Here’s the thing: the collar is designed like this, for individual pieces to snap off so you can adjust its size as the dog grows. It snaps right back together. I hadn’t realized it until I sat on it and it broke. But it didn’t really “break”. The mishap actually helped me to FIX it, because it wasn’t fitting him.
This is the collar that wasn’t fitting ME: For the past couple of years I’ve been coming to terms with so many regrets, mistakes I’ve made. Mistakes born out of my character that is quite a distance off from my ideal.

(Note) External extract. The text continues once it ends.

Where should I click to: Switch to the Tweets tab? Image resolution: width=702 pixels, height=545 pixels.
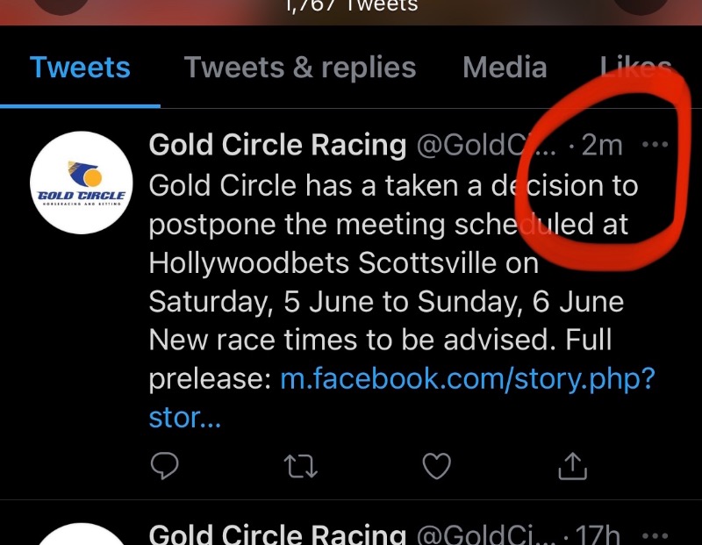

I’ve read a lot about “Impostor Syndrome”, but what about “Awakening Syndrome” where you realize: I’m not actually who I was trying/pretending to be for all those years.
So the past year or so has been about coming clean about who I really am, and its not the lofty, “spiritual” persona I spent so many years cultivating. I’m really just a broken box of crayons. Still useful, pretty colors and all, but you know, pretty messy.
So when I sat on the collar and realized, its not really “broken”, but a temporary break is necessary to adjust things, I got to see myself in a new light. Because that old collar was too tight, strangling the life out of me. You have to move through the fear, that the broken collar means destruction.
You might feel a bit “lost” for a minute, as I have in the past couple of years. But its just a realignment with who you REALLY are. Thank god for accidents :-).